»»

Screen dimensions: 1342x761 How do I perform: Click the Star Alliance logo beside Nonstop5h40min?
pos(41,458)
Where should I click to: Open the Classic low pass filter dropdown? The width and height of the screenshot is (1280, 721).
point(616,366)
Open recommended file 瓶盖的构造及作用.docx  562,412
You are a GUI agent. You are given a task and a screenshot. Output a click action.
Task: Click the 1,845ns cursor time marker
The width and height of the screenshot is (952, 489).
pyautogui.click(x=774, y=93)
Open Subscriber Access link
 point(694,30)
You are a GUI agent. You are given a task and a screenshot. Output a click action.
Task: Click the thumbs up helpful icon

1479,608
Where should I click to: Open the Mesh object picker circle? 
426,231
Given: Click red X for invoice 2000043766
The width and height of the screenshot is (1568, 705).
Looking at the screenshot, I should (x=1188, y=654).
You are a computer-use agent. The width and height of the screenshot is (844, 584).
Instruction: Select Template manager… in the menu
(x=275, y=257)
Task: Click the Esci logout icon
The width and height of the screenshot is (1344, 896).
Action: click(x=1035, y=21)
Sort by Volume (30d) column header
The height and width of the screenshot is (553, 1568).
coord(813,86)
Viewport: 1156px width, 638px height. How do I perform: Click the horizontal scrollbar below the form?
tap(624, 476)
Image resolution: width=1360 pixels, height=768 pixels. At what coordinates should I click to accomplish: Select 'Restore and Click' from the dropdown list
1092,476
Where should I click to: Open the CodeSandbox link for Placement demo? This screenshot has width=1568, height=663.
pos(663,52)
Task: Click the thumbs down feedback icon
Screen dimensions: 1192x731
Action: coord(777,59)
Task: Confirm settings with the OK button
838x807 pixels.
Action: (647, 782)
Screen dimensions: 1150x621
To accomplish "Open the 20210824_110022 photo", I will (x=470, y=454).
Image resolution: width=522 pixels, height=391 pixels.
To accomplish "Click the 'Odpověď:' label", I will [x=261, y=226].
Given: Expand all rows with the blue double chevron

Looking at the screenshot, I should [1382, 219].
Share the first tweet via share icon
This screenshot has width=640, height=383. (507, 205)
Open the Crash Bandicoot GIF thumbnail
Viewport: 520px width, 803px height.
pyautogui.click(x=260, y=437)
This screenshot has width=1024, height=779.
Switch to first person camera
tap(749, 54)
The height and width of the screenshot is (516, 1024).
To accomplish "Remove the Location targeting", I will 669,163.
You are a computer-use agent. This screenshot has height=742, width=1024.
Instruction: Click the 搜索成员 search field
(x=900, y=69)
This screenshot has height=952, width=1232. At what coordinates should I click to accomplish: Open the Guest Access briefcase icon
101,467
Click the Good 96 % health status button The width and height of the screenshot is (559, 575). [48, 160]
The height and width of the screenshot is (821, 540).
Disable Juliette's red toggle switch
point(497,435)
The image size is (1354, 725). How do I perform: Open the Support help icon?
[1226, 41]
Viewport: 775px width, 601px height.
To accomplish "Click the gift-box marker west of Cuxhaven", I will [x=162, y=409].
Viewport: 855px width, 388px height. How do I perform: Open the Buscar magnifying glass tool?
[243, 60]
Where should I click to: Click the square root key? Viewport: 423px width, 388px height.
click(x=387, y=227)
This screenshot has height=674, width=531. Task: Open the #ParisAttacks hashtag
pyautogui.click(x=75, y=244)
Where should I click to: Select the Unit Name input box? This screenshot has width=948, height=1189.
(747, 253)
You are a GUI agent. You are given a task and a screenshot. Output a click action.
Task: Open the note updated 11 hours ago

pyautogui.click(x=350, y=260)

««

» Exercise: What you should output is every line of the records above, from the first through the line containing "Open recommended file", unchanged.

» Task answer:
Screen dimensions: 1342x761 How do I perform: Click the Star Alliance logo beside Nonstop5h40min?
pos(41,458)
Where should I click to: Open the Classic low pass filter dropdown? The width and height of the screenshot is (1280, 721).
point(616,366)
Open recommended file 瓶盖的构造及作用.docx  562,412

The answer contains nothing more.